PNGRB's Vision 2040 for Natural Gas Infrastructure Roadmap: Fertiliser Sector Biggest Consumer, Promoting Bio-Fertilisers and Nano Urea Emphasised
SDG 7: Affordable and Clean Energy | SDG 9: Industry, Innovation and Infrastructure
Institutions: Ministry of Petroleum and Natural Gas | Petroleum and Natural Gas Regulatory Board
The “Vision 2040: Natural Gas Infrastructure in India” is a strategic roadmap developed by a High-Level Expert Committee (HLEC) constituted by the Petroleum and Natural Gas Regulatory Board (PNGRB). Its core purpose is to accelerate natural gas consumption in the country to meet the government’s ambitious target of increasing the share of gas in the primary energy mix from 6% to 15% by 2030. The report integrates reforms across four key pillars: Infrastructure, Demand Sectors, Market Transparency, and Strategic Supply.
I. Pillars of the Vision: A Holistic Framework
The transformation agenda focuses on crucial regulatory and policy interventions across the entire value chain.
Infrastructure & Connectivity: The primary strategy is the rapid expansion of the National Gas Grid (NGG). This involves authorizing new pipelines, resolving stalled projects, and prioritizing the laying of critical spur lines to connect all districts and major industrial areas. This expansion is crucial for supporting the exponential growth forecasted in the City Gas Distribution (CGD) network.
Market Transparency & Reform: The report advocates for radical market reforms to create a “free gas market”. Key initiatives include examining the feasibility of adopting an Entry-Exit tariff system and establishing an Independent System Operator (ISO) to ensure transparent, non-discriminatory access to pipeline and LNG infrastructure.
Pricing & Taxation: A central reform is the urgent plea for the inclusion of natural gas under the Goods and Services Tax (GST) regime to eliminate the cascading effect of multiple state taxes (VAT/CST).

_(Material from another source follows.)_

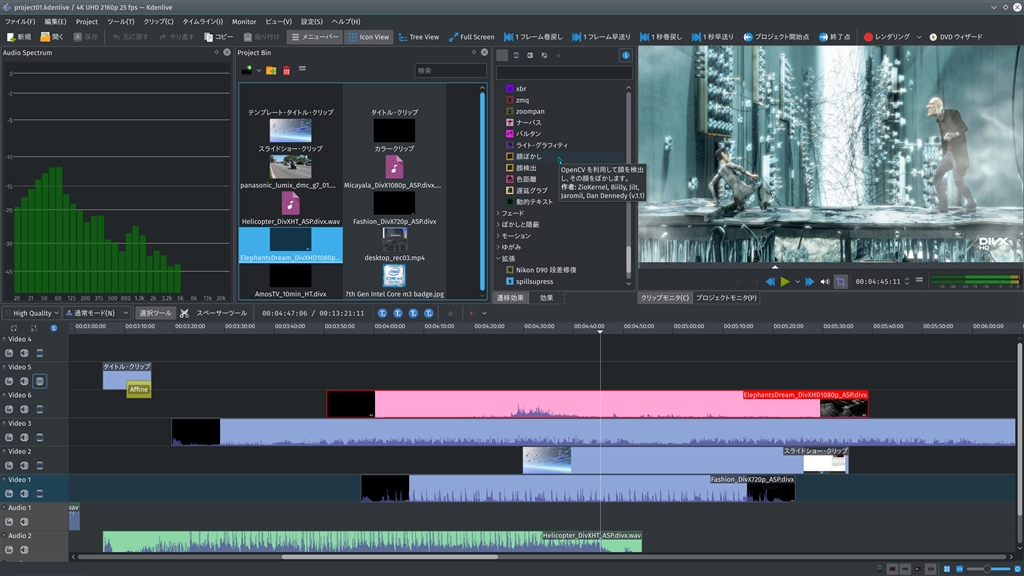Viewport: 1024px width, 576px height.
Task: Click the red rendering icon
Action: click(x=868, y=37)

This is considered essential to make natural gas price-competitive against polluting alternatives like furnace oil and coal.

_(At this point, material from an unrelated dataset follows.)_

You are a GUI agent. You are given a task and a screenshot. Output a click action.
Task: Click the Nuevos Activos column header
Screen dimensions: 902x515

Strategic & Indigenous Supply: To boost energy security and reduce reliance on Liquefied Natural Gas (LNG) imports (which currently meet ~50% of demand), the report emphasizes developing strategic gas storage and significantly scaling up indigenous, sustainable sources like Compressed Biogas (CBG) and other waste-to-gas technologies.
II. Comparative Sectoral Demand Landscape
India’s natural gas consumption is projected to reach 260 to 300 MMSCMD by 2030 in the base case and could rise significantly higher under an accelerated policy scenario. The sectoral composition is set for a major shift.
Fertiliser Sector
Current Consumption (FY 2024): Largest consumer (~32% of total consumption).

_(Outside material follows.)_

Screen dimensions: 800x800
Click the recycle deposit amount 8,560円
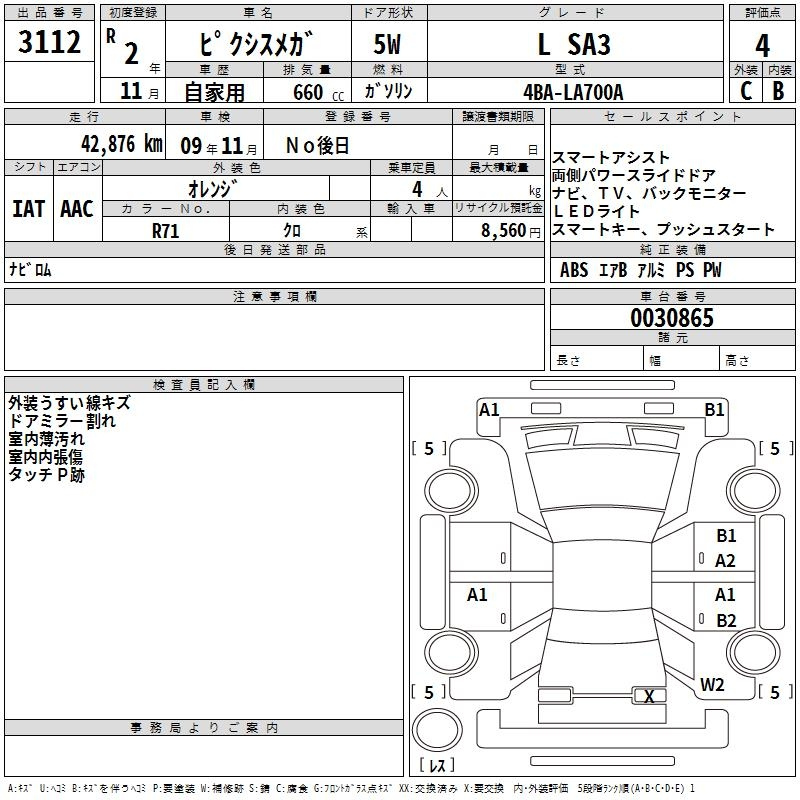[499, 229]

Future Trend: Moderate demand growth; remains crucial economically and politically due to subsidies.
City Gas Distribution (CGD)
Current Consumption (FY 2024): Second largest (~20% of total consumption).
Future Trend: Expected to become the largest consumer by 2030, driven by CNG rollout for transport and PNG household connections.
Power Sector
Current Consumption (FY 2024): Significant (~14% of total consumption).
Future Trend: Increasingly vital for grid balancing and peaking power, as renewable energy share grows.
Refinery & Petrochemical Sector
Current Consumption (FY 2024): Growing (~12% of total consumption).
Future Trend: Demand to rise with Crude-to-Chemicals (C2C) projects and replacement of polluting fuels like naphtha and furnace oil
Sectoral Deep Dive: The Fertiliser Industry (Largest consumer ~32% of total consumption).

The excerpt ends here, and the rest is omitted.